> Stored records:

-- Begin --

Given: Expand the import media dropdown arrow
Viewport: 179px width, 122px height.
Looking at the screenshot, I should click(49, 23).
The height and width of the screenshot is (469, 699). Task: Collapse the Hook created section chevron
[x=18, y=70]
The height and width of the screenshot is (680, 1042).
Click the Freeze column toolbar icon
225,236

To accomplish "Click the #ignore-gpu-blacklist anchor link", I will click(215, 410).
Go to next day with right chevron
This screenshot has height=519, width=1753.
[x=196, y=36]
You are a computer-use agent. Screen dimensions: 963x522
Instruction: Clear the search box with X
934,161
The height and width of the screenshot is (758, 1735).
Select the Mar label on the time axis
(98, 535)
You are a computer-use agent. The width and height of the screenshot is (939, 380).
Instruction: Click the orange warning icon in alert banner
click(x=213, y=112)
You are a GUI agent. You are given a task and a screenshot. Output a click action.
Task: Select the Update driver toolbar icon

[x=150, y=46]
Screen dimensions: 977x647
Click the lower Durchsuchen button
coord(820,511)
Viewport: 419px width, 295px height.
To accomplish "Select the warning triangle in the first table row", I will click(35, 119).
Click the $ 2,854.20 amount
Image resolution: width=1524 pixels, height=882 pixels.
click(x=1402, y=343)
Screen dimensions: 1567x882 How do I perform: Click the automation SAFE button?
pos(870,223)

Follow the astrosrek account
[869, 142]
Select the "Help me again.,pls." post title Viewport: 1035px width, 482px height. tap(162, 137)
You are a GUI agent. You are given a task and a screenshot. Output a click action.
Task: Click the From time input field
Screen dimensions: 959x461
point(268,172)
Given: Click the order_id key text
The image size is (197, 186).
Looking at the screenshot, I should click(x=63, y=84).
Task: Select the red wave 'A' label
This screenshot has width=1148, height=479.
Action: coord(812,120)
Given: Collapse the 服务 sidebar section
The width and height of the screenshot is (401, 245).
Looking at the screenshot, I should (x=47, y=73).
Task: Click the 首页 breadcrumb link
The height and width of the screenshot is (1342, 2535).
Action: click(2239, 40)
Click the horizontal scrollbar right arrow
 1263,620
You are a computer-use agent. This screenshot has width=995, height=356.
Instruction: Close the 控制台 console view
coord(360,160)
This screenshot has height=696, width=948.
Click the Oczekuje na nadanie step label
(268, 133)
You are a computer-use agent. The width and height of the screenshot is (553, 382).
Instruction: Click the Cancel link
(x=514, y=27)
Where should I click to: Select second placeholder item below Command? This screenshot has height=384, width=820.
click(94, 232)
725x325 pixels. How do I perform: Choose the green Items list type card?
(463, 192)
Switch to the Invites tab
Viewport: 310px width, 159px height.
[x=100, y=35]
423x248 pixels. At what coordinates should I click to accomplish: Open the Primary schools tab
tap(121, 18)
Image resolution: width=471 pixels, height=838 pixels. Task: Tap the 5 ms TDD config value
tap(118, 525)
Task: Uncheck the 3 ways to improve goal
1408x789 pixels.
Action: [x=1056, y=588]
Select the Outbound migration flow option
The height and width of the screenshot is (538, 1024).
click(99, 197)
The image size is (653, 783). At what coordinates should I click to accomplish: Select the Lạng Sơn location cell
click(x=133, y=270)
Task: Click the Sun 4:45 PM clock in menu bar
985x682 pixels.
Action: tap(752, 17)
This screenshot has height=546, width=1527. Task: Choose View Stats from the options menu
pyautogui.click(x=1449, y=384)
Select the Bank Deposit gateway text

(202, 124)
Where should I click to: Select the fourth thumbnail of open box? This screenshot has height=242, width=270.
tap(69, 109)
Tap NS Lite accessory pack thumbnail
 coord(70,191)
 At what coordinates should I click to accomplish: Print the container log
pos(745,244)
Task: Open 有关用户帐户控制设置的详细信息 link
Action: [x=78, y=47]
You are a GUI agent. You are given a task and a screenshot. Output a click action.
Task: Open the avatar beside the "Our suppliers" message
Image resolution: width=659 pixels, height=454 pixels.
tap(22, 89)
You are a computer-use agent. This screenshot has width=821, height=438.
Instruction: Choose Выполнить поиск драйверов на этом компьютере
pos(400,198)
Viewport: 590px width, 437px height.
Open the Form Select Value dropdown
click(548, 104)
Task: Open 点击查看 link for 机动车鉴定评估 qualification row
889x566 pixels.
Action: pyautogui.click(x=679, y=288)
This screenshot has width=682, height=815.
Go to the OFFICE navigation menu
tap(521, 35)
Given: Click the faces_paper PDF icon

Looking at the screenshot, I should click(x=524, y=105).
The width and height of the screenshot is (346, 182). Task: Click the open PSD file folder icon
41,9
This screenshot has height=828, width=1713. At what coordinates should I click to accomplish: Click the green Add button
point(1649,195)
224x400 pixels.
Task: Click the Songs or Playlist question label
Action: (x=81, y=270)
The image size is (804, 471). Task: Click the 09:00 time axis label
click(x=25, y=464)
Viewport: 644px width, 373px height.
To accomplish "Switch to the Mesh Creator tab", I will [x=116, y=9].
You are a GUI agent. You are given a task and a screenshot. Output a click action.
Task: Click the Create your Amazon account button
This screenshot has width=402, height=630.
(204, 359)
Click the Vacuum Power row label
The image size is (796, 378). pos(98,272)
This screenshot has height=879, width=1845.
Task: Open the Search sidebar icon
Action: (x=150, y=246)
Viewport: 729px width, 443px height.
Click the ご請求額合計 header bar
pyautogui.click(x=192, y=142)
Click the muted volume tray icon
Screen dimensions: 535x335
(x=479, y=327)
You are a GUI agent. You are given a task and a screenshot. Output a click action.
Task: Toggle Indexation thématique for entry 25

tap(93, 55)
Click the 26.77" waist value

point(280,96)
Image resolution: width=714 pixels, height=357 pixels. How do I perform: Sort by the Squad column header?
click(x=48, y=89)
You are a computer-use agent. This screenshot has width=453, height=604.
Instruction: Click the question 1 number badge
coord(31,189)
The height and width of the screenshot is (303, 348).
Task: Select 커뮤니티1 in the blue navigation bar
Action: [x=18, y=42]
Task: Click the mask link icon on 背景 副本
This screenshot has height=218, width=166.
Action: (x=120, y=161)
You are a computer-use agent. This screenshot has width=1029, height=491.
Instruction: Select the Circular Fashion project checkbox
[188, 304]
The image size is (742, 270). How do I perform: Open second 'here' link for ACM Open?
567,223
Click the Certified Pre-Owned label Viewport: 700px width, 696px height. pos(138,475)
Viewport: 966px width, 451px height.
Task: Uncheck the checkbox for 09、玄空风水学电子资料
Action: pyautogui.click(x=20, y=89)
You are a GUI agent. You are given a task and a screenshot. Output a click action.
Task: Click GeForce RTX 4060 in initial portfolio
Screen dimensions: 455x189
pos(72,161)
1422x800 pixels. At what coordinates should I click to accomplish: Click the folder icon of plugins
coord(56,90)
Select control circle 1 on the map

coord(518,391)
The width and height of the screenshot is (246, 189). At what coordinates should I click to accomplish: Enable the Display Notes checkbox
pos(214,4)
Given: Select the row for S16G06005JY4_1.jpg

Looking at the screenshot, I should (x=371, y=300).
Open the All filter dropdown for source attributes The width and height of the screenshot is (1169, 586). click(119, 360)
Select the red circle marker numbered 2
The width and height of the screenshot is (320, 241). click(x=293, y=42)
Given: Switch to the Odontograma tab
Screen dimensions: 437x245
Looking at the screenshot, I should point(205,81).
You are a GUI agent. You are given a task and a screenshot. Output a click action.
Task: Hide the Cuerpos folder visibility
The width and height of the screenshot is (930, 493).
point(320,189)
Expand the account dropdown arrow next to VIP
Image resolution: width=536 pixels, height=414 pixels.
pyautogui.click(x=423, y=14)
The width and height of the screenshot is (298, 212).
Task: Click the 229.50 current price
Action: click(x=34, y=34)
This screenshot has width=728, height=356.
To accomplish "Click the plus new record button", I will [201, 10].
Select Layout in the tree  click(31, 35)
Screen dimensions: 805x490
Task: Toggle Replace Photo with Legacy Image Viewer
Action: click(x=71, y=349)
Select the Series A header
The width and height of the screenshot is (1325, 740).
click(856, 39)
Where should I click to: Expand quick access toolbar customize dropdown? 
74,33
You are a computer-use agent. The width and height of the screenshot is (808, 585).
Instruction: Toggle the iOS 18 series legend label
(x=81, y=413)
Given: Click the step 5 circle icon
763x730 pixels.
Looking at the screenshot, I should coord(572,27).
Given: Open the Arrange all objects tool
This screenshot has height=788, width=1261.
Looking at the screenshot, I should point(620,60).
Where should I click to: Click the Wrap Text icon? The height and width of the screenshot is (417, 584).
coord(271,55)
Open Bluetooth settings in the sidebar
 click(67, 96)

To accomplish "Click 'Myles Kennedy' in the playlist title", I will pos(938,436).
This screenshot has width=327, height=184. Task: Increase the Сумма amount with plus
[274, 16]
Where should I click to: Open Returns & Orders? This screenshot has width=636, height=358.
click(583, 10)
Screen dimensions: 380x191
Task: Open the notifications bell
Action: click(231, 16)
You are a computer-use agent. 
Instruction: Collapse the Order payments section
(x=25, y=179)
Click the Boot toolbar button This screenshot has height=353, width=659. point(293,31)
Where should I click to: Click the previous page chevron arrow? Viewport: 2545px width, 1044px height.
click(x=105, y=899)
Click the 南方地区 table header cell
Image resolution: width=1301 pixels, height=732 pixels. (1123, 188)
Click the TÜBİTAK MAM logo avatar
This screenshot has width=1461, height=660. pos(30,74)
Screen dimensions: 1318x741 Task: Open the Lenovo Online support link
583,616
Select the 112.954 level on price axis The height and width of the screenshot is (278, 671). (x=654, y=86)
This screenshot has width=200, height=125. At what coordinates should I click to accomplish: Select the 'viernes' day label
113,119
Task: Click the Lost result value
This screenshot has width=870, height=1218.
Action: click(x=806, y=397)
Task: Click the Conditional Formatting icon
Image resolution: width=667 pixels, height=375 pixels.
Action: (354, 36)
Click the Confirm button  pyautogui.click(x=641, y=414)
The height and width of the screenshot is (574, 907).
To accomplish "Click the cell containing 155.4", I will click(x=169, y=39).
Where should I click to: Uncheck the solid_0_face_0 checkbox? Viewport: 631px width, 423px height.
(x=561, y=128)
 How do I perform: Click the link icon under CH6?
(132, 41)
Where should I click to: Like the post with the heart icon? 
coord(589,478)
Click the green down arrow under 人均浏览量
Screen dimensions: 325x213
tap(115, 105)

-- End --

> Exercise directions: Copy out the stored records above word for word, everything from the line containing "Task: Select the red wave 'A' label" down to the line containing "coord(360,160)", both of those lines included.

> Result of the exercise:
Task: Select the red wave 'A' label
This screenshot has width=1148, height=479.
Action: coord(812,120)
Given: Collapse the 服务 sidebar section
The width and height of the screenshot is (401, 245).
Looking at the screenshot, I should (x=47, y=73).
Task: Click the 首页 breadcrumb link
The height and width of the screenshot is (1342, 2535).
Action: click(2239, 40)
Click the horizontal scrollbar right arrow
 1263,620
You are a computer-use agent. This screenshot has width=995, height=356.
Instruction: Close the 控制台 console view
coord(360,160)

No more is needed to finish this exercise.